A Prefeitura de Assunção, sob gestão de Luis Bello (ANR-cartista), fechou nesta segunda-feira, 18 de maio, um trecho da rua Presbítero Justo Román, entre a avenida Augusto Roa Bastos e a rua Comandante Luis González. O bloqueio, que deve durar 45 dias, faz parte das obras de drenagem pluvial na bacia de Santo Domingo, mas agrava o caos no trânsito da região.
Os bairros Manorá e Santo Domingo, duas das áreas mais valorizadas da capital, ficam ainda mais isolados. A avenida Augusto Roa Bastos, que já opera em mão dupla para absorver o fluxo, não suporta o volume de veículos. Com o novo fechamento, motoristas perdem a última via que conectava os dois bairros de forma fluida.
A principal rota alternativa será a avenida Federación Rusa, em frente ao Banco Central do Paraguai (BCP), que deve se tornar um gargalo. A Polícia Municipal de Trânsito (PMT) orienta desvios complexos, mas moradores e comerciantes da região relatam queda drástica nas vendas e dificuldades para acessar garagens, em meio a valas abertas e entulho.
O projeto de drenagem foi prometido pelo ex-prefeito Óscar “Nenecho” Rodríguez (ANR-cartista), com recursos dos títulos G8, emitidos em 2022 para infraestrutura. Segundo o relatório final do interventor Carlos Pereira, a gestão de Rodríguez desviou 512 bilhões de guaranis desses títulos para pagar salários e despesas correntes, em vez de investir nas obras.
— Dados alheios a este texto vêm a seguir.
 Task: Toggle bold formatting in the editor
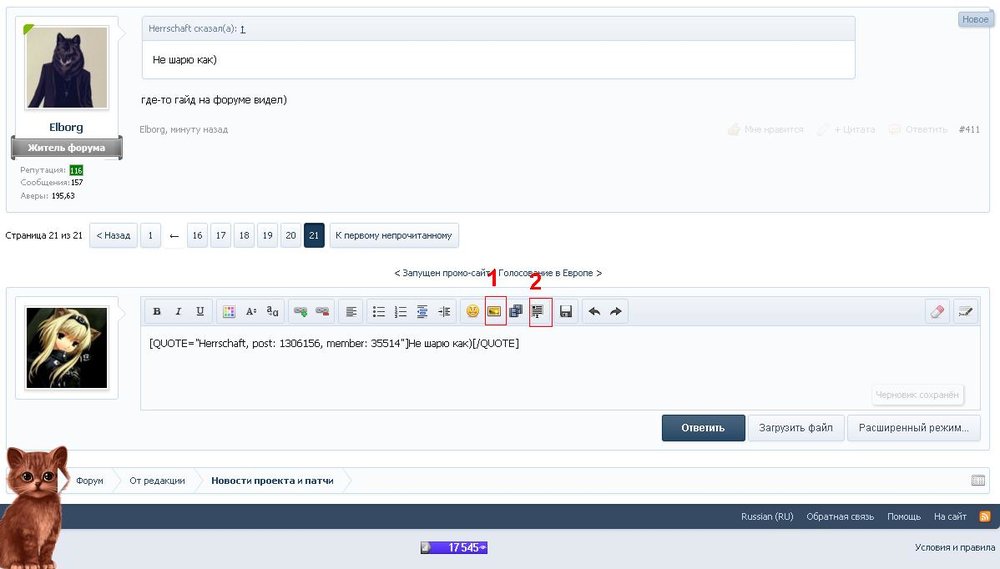(157, 312)
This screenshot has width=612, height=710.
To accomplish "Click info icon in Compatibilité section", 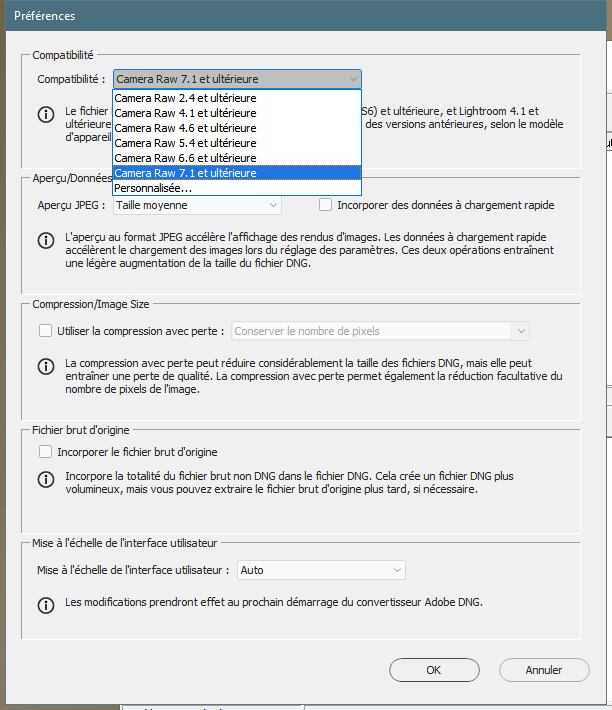I will 46,115.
Das oito bacias prometidas, apenas quatro começaram e nenhuma foi concluída.
O contrato da obra de Santo Domingo foi adjudicado ao Consórcio Pluvial Santos (Chaves Construções e Covipa), representado por Óscar Antonio Rubiani, no valor de 72,389 bilhões de guaranis. Até agora, foram pagos 14,798 bilhões, segundo a Direção Nacional de Contratações (DNCP). O prazo inicial de um ano venceu em março passado.
Rodríguez renunciou em agosto de 2025, pressionado pelo relatório da intervenção, e responde a oito processos criminais, incluindo acusações de associação criminosa e lesão de confiança no caso dos “detergentes de ouro”. Apesar disso, ele é candidato a vereador.
A atual gestão de Luis Bello enfrenta ainda uma crise financeira: entre maio de 2025 e março de 2026, a prefeitura acumulou mais de 81 bilhões de guaranis em juros vencidos e não pagos aos detentores dos títulos, que agora exigem outros 9 bilhões em juros punitivos e ameaçam ações legais.